Ao longo de sua carreira, enfrentou casos difíceis, mas se orgulhava de sempre incentivar os pacientes a melhorar. Possuía uma sólida reputação, por isso foi indicada a Lauren Jauregui.

Ousaria arriscar a reputação profissional por uma mulher que mal conhecia e de quem não gostava? Se falhasse com Lauren, uma atleta conhecida, e entrasse para o grupo de fisioterapeutas rejeitados, a notícia logo se espalharia. Dessa forma, seria custoso encontrar outro trabalho.

Camila não poderia falhar. De alguma maneira, tinha de romper a fortaleza que Lauren construiu ao redor da alma e do coração. Os ferimentos do corpo eram sérios, mas irrelevantes. Era o interior que precisava de recuperação. Se a melhora começasse a ocorrer, o restante viria facilmente.

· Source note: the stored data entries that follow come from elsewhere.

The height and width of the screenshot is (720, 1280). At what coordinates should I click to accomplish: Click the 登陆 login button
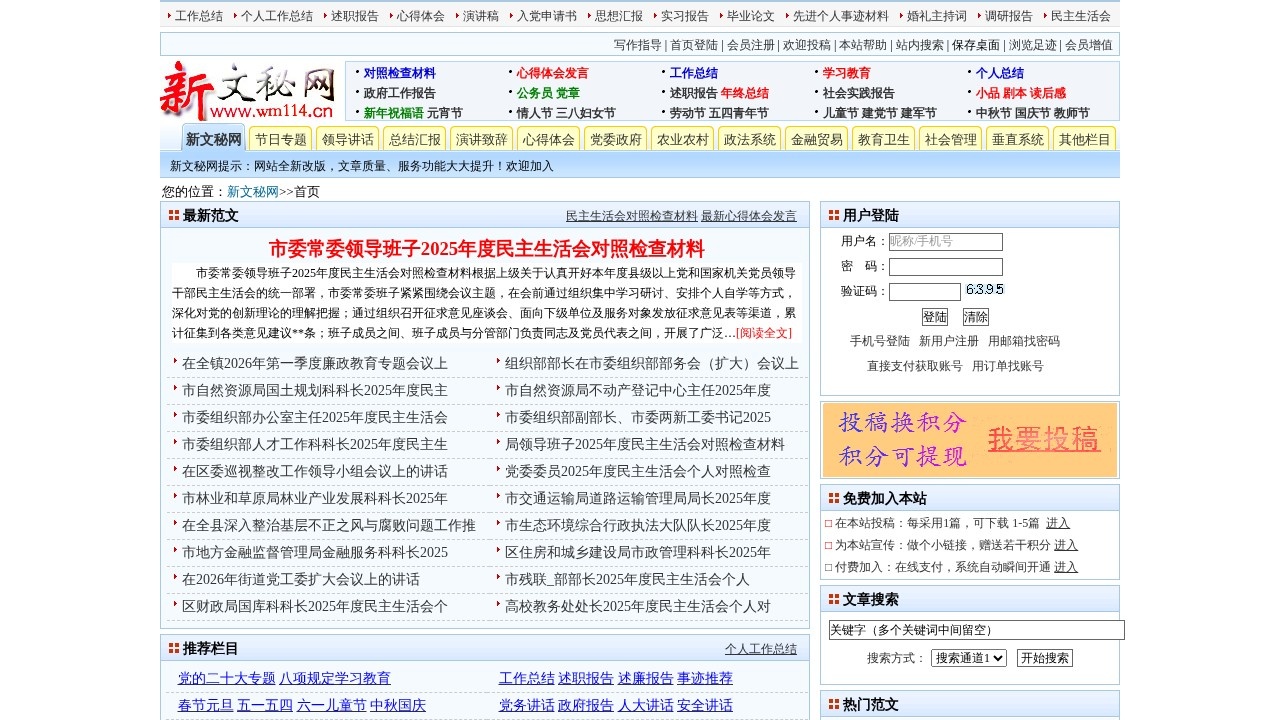click(x=935, y=316)
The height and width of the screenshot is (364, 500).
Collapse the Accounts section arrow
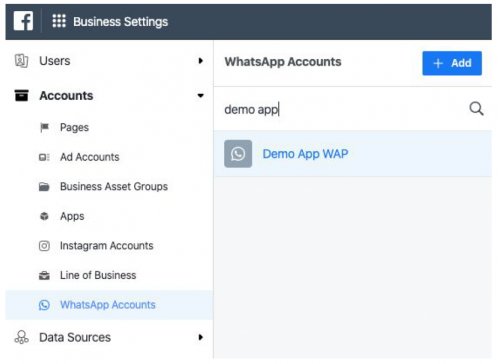[200, 96]
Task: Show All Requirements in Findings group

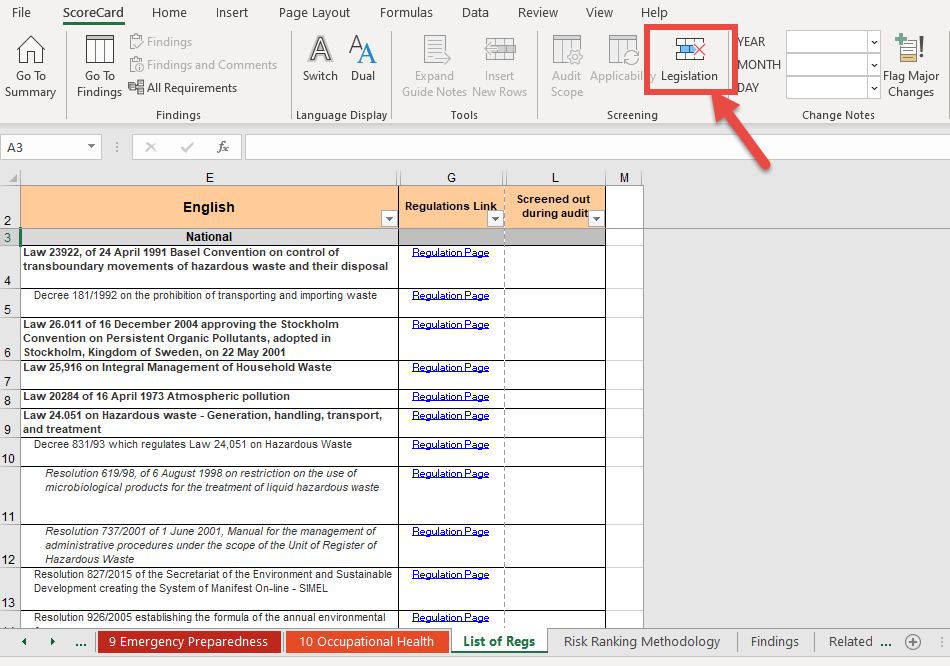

Após um banho quente, Camila telefonou para Jordan Jauregui . Em princípio, pareceu surpreso. Mas assim que ela informou que aceitaria o trabalho, Jordan se mostrou grato e feliz. Por fim, combinaram a mudança para a mansão no final de semana seguinte, depois que as aulas de Cecília terminassem.

Depois do divórcio, as duas viviam viajando e, portanto, a maioria dos seus pertences cabia em uma caminhonete.

- Lauren gostará de saber da novidade - Jordan disse. - Ela ficou impressionada com você.

- Sim, claro. - Camila riu. - Um gato entediado sempre se impressiona com um rato.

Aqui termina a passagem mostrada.